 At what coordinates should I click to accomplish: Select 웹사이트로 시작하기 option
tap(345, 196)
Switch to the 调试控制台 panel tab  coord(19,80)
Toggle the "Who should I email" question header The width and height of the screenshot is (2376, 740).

* * *

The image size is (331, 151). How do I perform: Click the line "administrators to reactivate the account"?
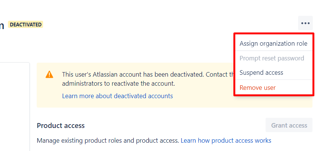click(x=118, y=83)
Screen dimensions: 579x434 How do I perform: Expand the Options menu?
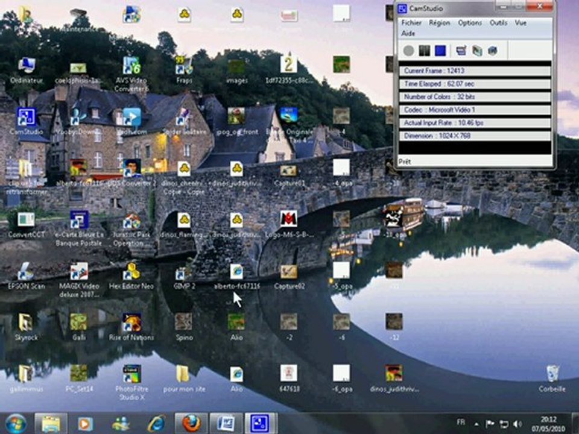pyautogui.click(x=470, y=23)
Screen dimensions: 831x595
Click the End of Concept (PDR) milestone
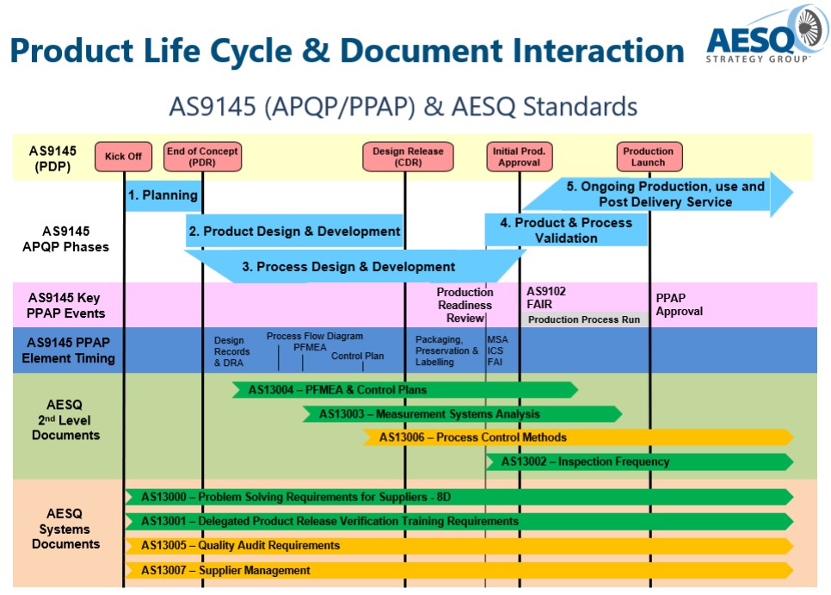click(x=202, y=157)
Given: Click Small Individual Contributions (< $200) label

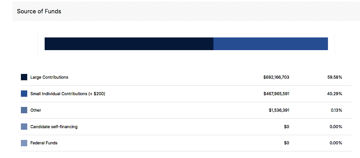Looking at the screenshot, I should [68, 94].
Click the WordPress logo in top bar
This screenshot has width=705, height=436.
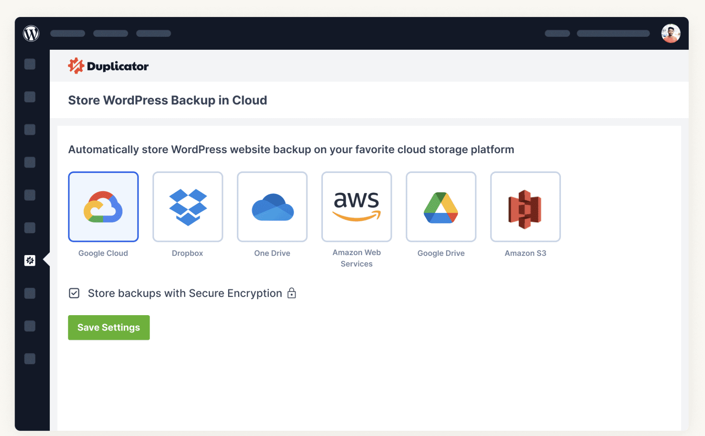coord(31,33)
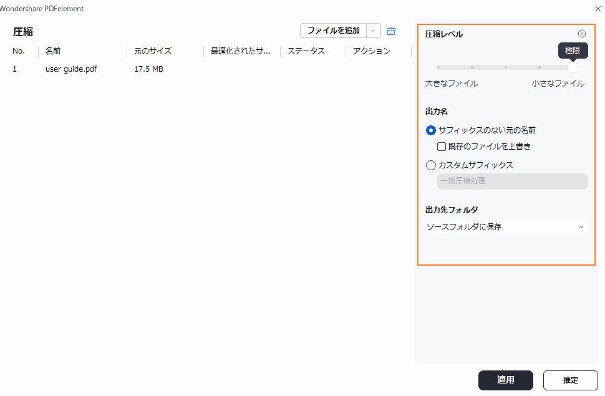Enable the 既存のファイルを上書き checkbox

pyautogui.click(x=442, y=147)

...

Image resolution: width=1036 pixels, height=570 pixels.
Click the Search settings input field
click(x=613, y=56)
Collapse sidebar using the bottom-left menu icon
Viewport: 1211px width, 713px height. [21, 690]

#### Prompt
Rewrite the material from the line containing "Switch to the" through the line containing "is (2376, 740)." as a JSON list of strings, one string per line, with blank lines omitted.

#### Output below
[
  "Switch to the 调试控制台 panel tab  coord(19,80)",
  "Toggle the \"Who should I email\" question header The width and height of the screenshot is (2376, 740)."
]